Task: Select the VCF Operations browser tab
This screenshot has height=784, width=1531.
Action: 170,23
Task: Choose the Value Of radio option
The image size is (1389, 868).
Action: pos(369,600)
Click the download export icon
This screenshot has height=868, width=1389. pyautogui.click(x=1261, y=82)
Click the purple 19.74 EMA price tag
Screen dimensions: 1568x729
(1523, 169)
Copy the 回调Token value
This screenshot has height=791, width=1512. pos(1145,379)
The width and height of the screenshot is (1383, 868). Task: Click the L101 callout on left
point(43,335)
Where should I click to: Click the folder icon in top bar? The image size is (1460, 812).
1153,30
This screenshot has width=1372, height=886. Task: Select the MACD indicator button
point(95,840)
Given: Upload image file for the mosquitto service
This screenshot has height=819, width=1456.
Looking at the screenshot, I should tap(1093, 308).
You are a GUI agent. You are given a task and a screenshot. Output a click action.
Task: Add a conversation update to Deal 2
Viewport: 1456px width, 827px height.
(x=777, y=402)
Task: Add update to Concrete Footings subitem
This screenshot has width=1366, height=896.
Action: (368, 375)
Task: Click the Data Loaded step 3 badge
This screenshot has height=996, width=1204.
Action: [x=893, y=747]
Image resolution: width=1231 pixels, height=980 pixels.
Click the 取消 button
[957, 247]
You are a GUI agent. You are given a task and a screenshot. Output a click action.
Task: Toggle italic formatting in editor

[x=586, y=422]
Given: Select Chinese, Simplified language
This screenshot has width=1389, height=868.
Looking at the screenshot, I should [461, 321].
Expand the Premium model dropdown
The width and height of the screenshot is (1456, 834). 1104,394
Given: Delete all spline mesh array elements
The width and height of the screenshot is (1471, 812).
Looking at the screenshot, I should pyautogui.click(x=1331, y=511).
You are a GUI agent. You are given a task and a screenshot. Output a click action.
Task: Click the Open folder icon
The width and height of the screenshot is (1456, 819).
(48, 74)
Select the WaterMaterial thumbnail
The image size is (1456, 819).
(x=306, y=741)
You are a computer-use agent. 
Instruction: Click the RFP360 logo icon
===============
● **Your task**
Set every record down again, exactly as given.

● **Exercise answer**
Task: Select the VCF Operations browser tab
This screenshot has height=784, width=1531.
Action: 170,23
Task: Choose the Value Of radio option
The image size is (1389, 868).
Action: pos(369,600)
Click the download export icon
This screenshot has height=868, width=1389. pyautogui.click(x=1261, y=82)
Click the purple 19.74 EMA price tag
Screen dimensions: 1568x729
(1523, 169)
Copy the 回调Token value
This screenshot has height=791, width=1512. pos(1145,379)
The width and height of the screenshot is (1383, 868). Task: Click the L101 callout on left
point(43,335)
Where should I click to: Click the folder icon in top bar? The image size is (1460, 812).
1153,30
This screenshot has width=1372, height=886. Task: Select the MACD indicator button
point(95,840)
Given: Upload image file for the mosquitto service
This screenshot has height=819, width=1456.
Looking at the screenshot, I should tap(1093, 308).
You are a GUI agent. You are given a task and a screenshot. Output a click action.
Task: Add a conversation update to Deal 2
Viewport: 1456px width, 827px height.
(x=777, y=402)
Task: Add update to Concrete Footings subitem
This screenshot has width=1366, height=896.
Action: (368, 375)
Task: Click the Data Loaded step 3 badge
This screenshot has height=996, width=1204.
Action: [x=893, y=747]
Image resolution: width=1231 pixels, height=980 pixels.
Click the 取消 button
[957, 247]
You are a GUI agent. You are given a task and a screenshot. Output a click action.
Task: Toggle italic formatting in editor

[x=586, y=422]
Given: Select Chinese, Simplified language
This screenshot has width=1389, height=868.
Looking at the screenshot, I should [461, 321].
Expand the Premium model dropdown
The width and height of the screenshot is (1456, 834). 1104,394
Given: Delete all spline mesh array elements
The width and height of the screenshot is (1471, 812).
Looking at the screenshot, I should pyautogui.click(x=1331, y=511).
You are a GUI agent. You are given a task and a screenshot. Output a click action.
Task: Click the Open folder icon
The width and height of the screenshot is (1456, 819).
(48, 74)
Select the WaterMaterial thumbnail
The image size is (1456, 819).
(x=306, y=741)
You are a computer-use agent. 
Instruction: Click the RFP360 logo icon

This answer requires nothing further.